Argélia diz que 23 reféns e 32 rebeldes morreram em sequestro

Argélia diz que 23 reféns e 32 rebeldes morreram em sequestro

Estrangeiros foram capturados em usina de gás a partir da quarta (16). Forças do país libertaram 685 funcionários e 107 estrangeiros, diz governo

m total de 23 reféns e 32 sequestradores morreu durante os quatro dias da ocupação de uma usina de gás na Argélia, que terminou neste sábado (19) com um ataque final pelas forças especiais, segundo um balanço oficial provisório do Ministério do Interior argelino.

As forças argelinas libertaram "685 funcionários argelinos e 107 estrangeiros" e mataram "32 terroristas". Entretanto, 23 reféns morreram, informou o Ministério do Interior neste sábado.

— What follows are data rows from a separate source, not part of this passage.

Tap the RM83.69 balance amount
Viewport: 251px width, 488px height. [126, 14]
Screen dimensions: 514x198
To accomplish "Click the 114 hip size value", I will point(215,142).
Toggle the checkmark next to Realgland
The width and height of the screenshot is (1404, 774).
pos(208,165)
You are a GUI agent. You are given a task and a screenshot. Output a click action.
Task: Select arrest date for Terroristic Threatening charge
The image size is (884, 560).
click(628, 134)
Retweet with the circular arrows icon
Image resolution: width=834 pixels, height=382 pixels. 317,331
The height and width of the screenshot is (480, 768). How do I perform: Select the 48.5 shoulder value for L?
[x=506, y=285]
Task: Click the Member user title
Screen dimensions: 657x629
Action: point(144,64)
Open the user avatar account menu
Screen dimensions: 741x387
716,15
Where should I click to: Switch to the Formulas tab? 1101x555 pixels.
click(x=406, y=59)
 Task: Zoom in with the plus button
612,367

Declarações de EUA e Inglaterra

O ministro britânico da Defesa, Phil Hammond, confirmou neste sábado que o incidente com reféns no campo de gás da Argélia foi encerrado, em uma operação em que houve mortos. Ele não citou números.

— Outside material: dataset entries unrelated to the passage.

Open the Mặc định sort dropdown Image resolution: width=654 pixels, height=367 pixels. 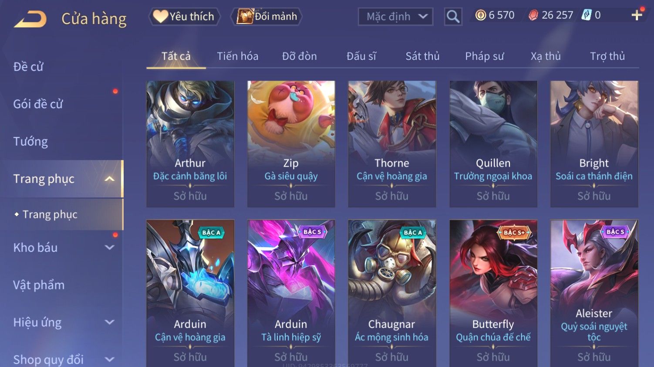pyautogui.click(x=395, y=17)
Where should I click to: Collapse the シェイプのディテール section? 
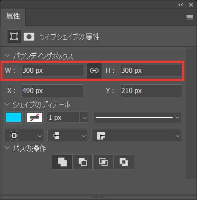click(x=7, y=104)
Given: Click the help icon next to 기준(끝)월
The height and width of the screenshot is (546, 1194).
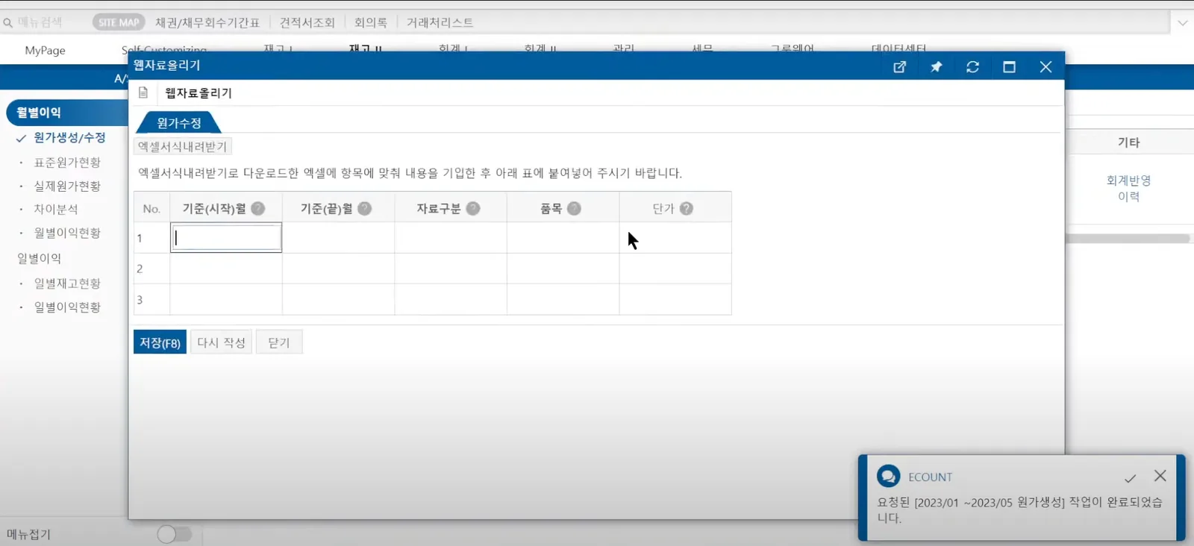Looking at the screenshot, I should [365, 209].
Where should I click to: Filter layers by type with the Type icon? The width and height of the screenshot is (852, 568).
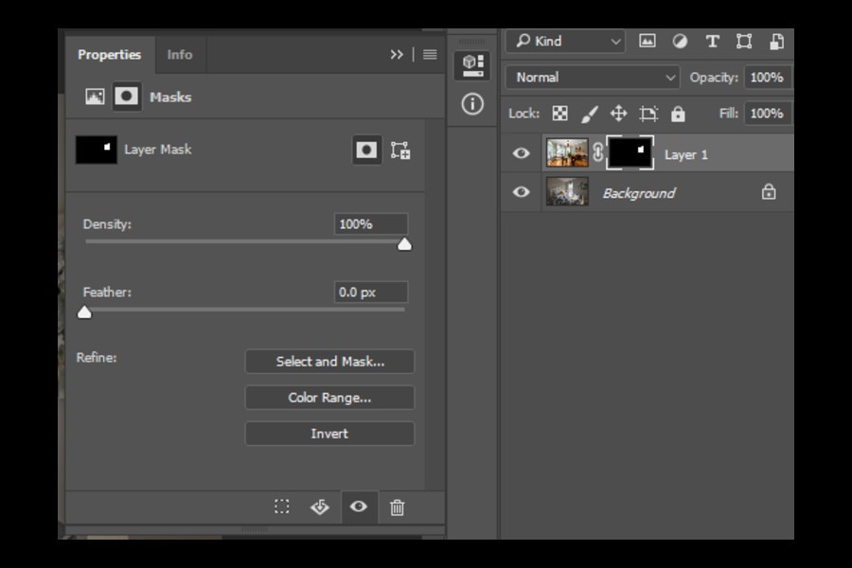[711, 41]
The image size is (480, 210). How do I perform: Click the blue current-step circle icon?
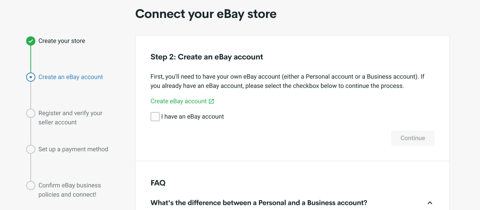point(31,77)
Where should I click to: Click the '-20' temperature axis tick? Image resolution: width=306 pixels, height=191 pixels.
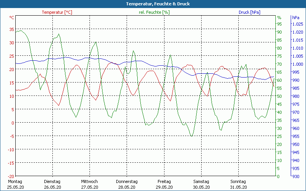coord(11,176)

Hammond fez a declaração em entrevista ao lado do secretário americano de Defesa, Leon Panetta, e disse que os terroristas islâmicos que mantinham os reféns, muitos deles estrangeiros, desde quarta-feira (16), "são os únicos que têm responsabilidade pela perda de vidas".

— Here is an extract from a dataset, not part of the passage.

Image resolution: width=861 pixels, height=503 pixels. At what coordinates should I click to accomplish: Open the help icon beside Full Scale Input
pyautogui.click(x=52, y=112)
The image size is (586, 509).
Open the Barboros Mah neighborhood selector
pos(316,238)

Os sete últimos reféns estrangeiros e 11 militantes islâmicos morreram na invasão final do Exército argelino ao complexo, segundo a agência estatal de notícias APS.

A operação ocorreu no meio da manhã, segundo uma fonte da segurança ouvida pela France Presse.

Os sete estrangeiros foram executados quando os terroristas perderam a esperança de escapar do local com vida. Em seguida, militares argelinos mataram pelo menos 11 terroristas que continuavam no complexo.

O britânico Hammond afirmou que seu governo estava em busca de mais informações sobre o incidente.

A imprensa e governos reclamaram constantemente da maneira como as autoridades gerenciaram a crise e da falta de informação confiável disponível.

Mais cedo neste sábado, forças especiais argelinas encontraram 15 corpos queimados na usina. Esforços para identificar os corpos estavam em andamento, disse a fonte à Reuters. Ainda não estava claro como eles tinham morrido.

Na quinta, por meio da agência mauritana de notícias ANI, os sequestradores afirmaram que retinham três belgas, dois americanos, um japonês e um britânico como reféns.


Governo da Argélia diz que 23 reféns e 32 rebeldes morreram em sequestro

Uma fonte de segurança argelina havia afirmado à France Presse no sábado, antes do comunicado do governo da Argélia, que "entre 25 e 27" reféns estrangeiros morreram na operação.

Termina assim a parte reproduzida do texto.